A transformative and necessary work--as completely unexpected as it is inspired--by the award-winning author of the bestselling novels All My Puny Sorrows and A Complicated Kindness. Based on actual events that happened between 2005 and 2009 in a remote Mennonite community where more than 100 girls and women were drugged unconscious and assaulted in the night by what they were told (by the men of the colony) were "ghosts" or "demons," Miriam Toews' bold and affecting novel Women Talking is an imagined response to these real events. The novel takes place over forty-eight hours, as eight women gather in secret in a neighbour's barn while the men are in a nearby town posting bail for the attackers. They have come together to debate, on behalf of all the women and children in the community, whether to stay or leave before the men return. Taking minutes is the one man trusted and invited by the women to witness the conversation--a former outcast whose own surprising story is revealed as the women speak. By turns poignant, witty, acerbic, bitter, tender, devastating, and heartbreaking, the voices in this extraordinary novel are unforgettable. Toews has chosen to focus the novel tightly on a particular time and place, and yet it contains within its 48 hours and setting inside a hayloft an entire vast universe of thinking and feeling about the experience of women (and therefore men, too) in our contemporary world. In a word: astonishing.

Editorial Reviews

The New York Times Book Review - Jennifer Reese

…Miriam Toews's scorching sixth novel…skips over the rapes and the apprehension of the rapists, cutting straight to existential questions facing the women in the aftermath.
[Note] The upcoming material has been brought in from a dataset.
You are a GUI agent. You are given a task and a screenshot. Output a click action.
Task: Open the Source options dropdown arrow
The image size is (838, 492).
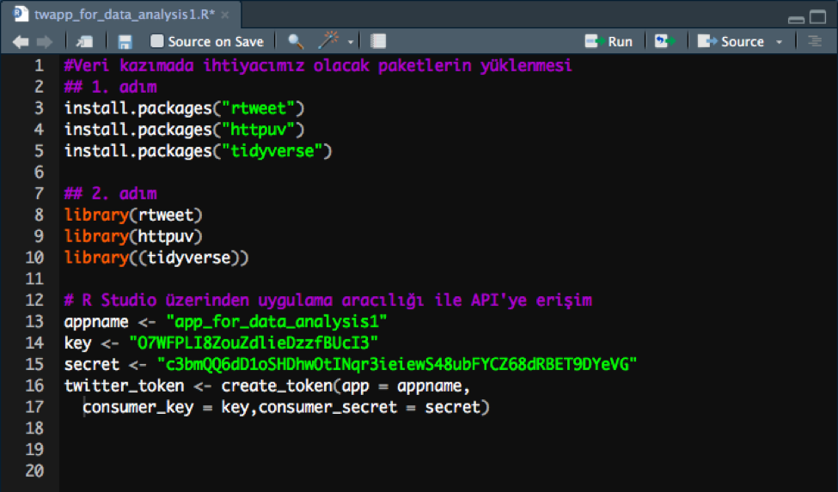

Women Talking is a wry, freewheeling novel of ideas that touches on the nature of evil, questions of free will, collective responsibility, cultural determinism and, above all, forgiveness…[Toews] depicts the women at the center of the novel with insight, sympathy and respect. Their conversation is loose, unpredictable, occasionally profane and surprisingly funny…By loosening the tongues of disenfranchised women and engaging them in substantive dialogue about their lives, Toews grants them agency they haven't enjoyed in life. By refusing to focus on the crimes that launched this existential reappraisal, she treats them as dignified individuals rather than props in a voyeuristic entertainment.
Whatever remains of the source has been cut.